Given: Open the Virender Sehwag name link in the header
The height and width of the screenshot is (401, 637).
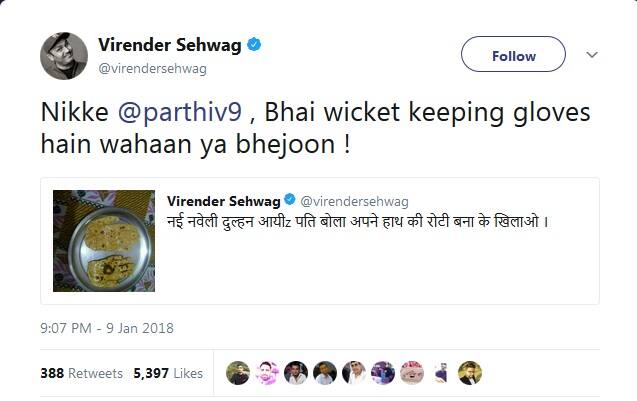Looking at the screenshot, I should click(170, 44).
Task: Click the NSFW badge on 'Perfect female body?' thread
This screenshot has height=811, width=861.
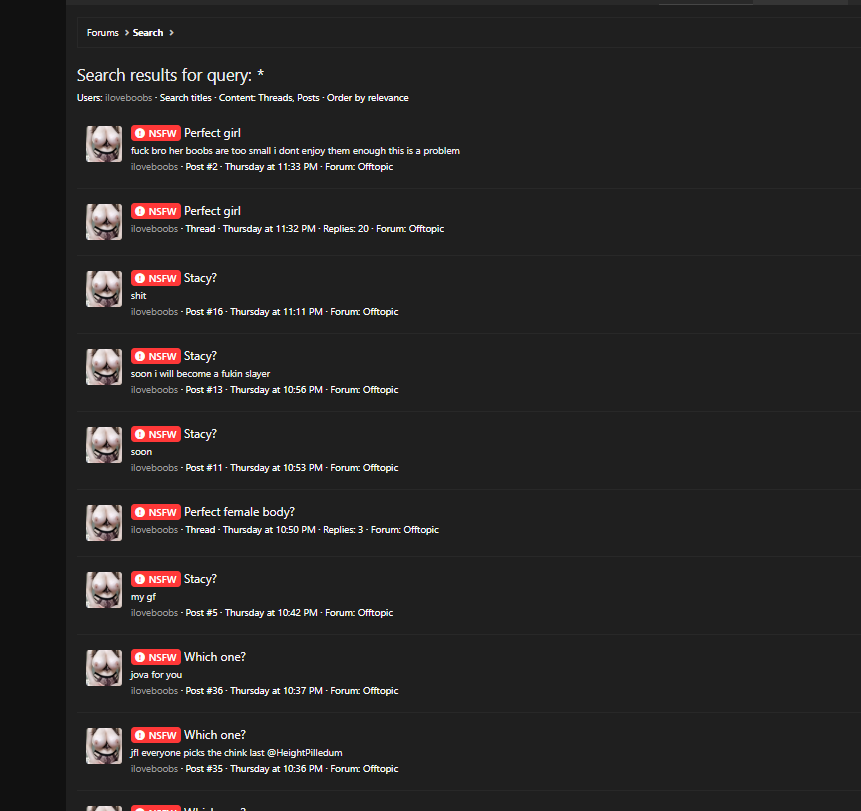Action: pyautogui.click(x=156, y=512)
++++++++
▸ **Task statement**
Set the material down exactly, images excluded.

▸ **Response to the task**
Given: Open the Virender Sehwag name link in the header
The height and width of the screenshot is (401, 637).
Looking at the screenshot, I should click(170, 44).
Task: Click the NSFW badge on 'Perfect female body?' thread
This screenshot has height=811, width=861.
Action: pyautogui.click(x=156, y=512)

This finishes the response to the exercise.